Evolutionary Parsing for a Probabilistic Context Free Grammar.
Lourdes Araujo.
Proc. International Conference on Rough Sets and Current Trends in Computing
(RSCTC-2000) , LNCS 2005, Springer-Verlag, (2000).

Classic parsing methods are based on complete search techniques to find
the different interpretations of a sentence. However, the size of the
search space increases exponentially with the length of the sentence or text
to be parsed, so that exhaustive search methods can fail to reach a solution
in a reasonable time. Nevertheless, large problems can be solved approximately
by some kind of stochastic techniques, which do not guarantee the optimum
value, but allow adjusting the probability of error by increasing the
number of points explored. Genetic Algorithms are among such techniques.

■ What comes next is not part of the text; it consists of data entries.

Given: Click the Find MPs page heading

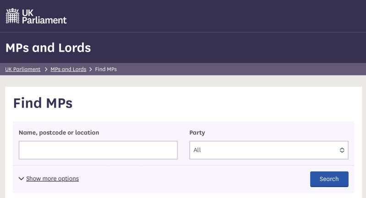Looking at the screenshot, I should coord(43,103).
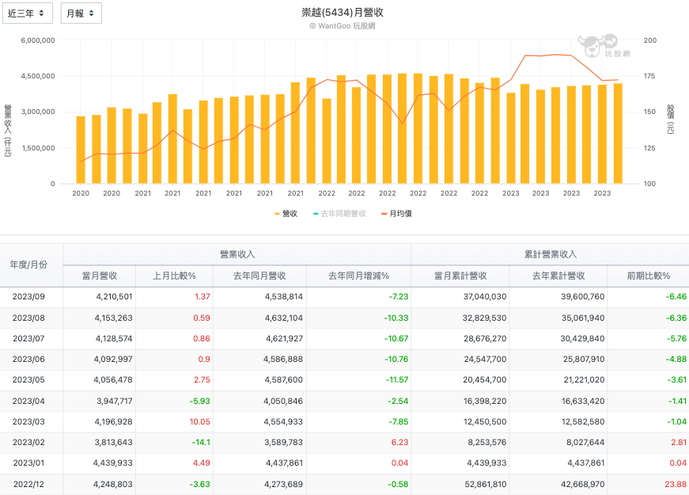The image size is (689, 495).
Task: Click the leftmost revenue bar in chart
Action: tap(81, 150)
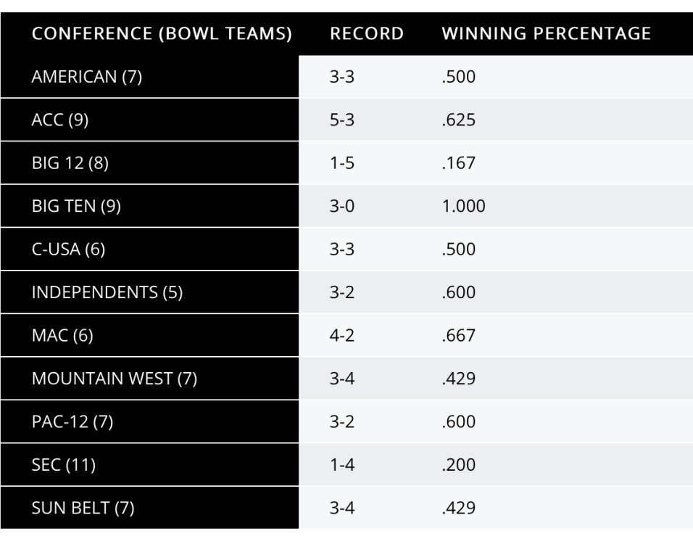The width and height of the screenshot is (693, 544).
Task: Click the SUN BELT (7) row label
Action: coord(83,508)
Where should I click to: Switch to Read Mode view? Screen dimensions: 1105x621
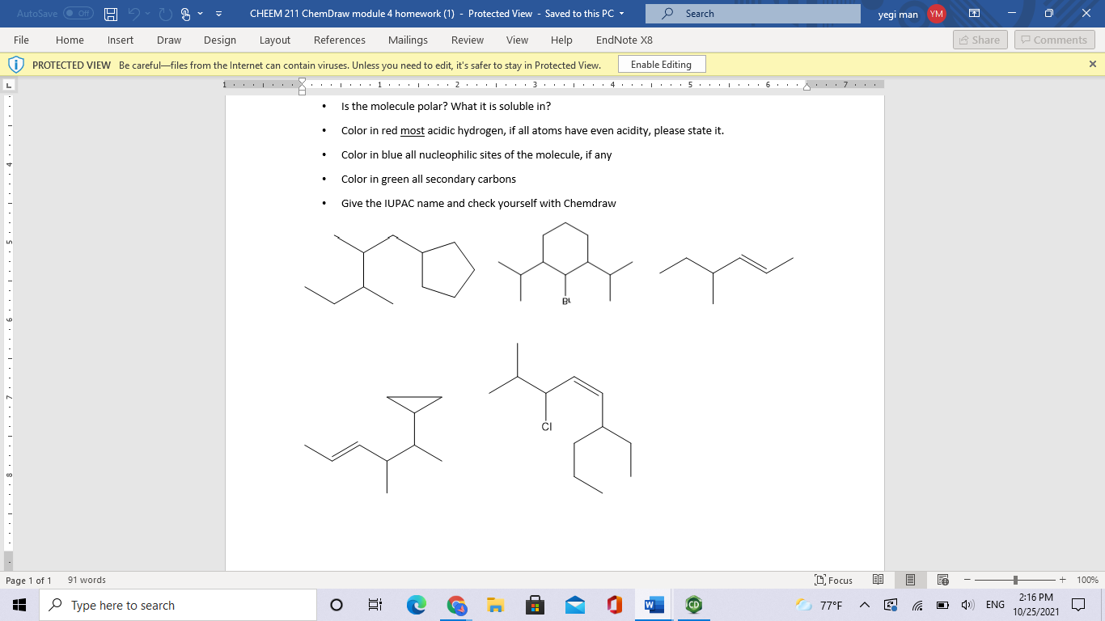coord(878,580)
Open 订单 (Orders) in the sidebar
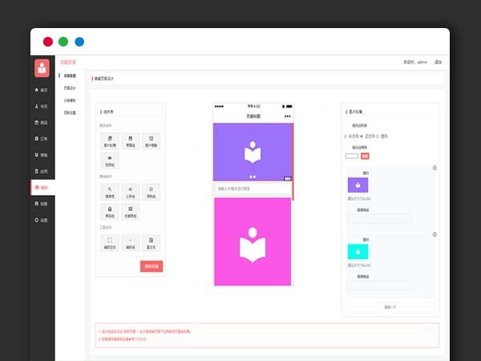 (x=42, y=139)

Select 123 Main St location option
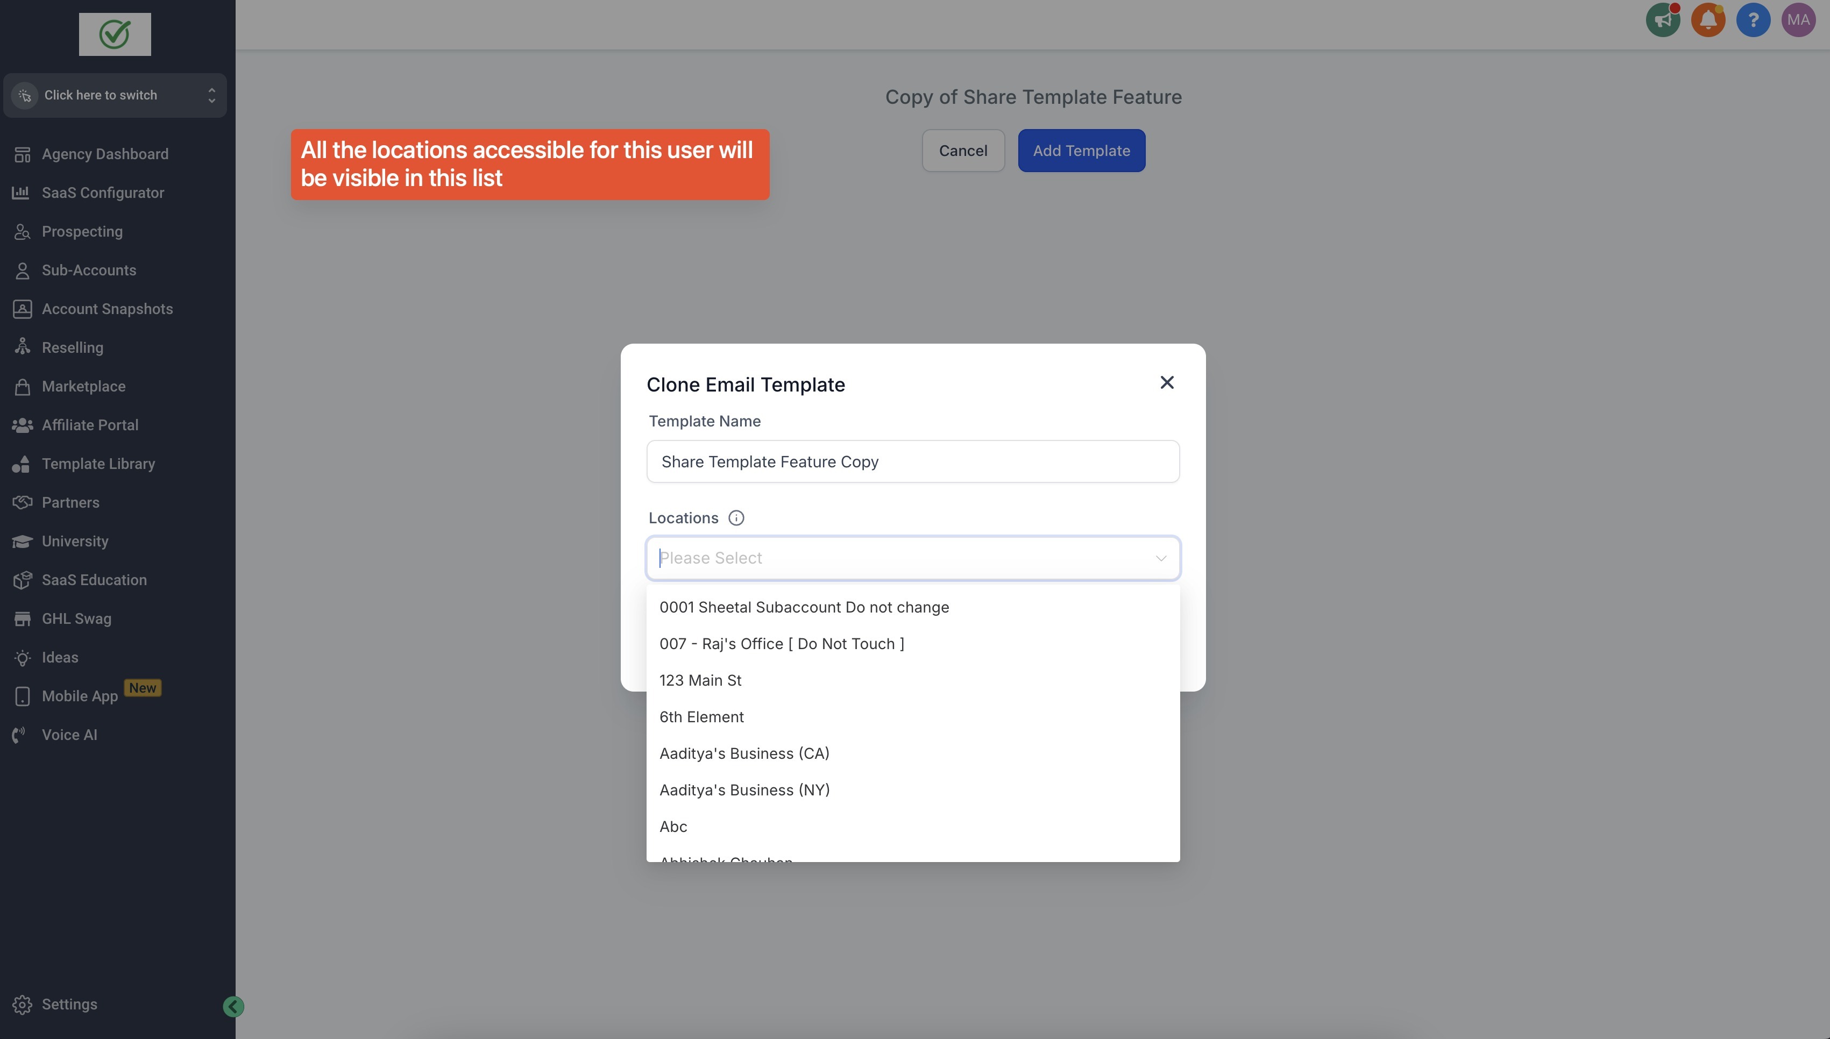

This
paper describes a probabilistic natural language parser based on a genetic
algorithm. The algorithm works with a population of possible parsings
for a given sentence and grammar, which represent the chromosomes. The
algorithm produces successive generations of individuals, computing their
``fitness'' at each step and selecting the best of them when the termination
condition is reached. The paper deals with the main issues arising
in the algorithm:chromosome representation and evaluation, selection and
replacement strategies, and design of genetic operators for crossover
and mutation. The model has been implemented, and the results obtained
for a number of sentences are presented.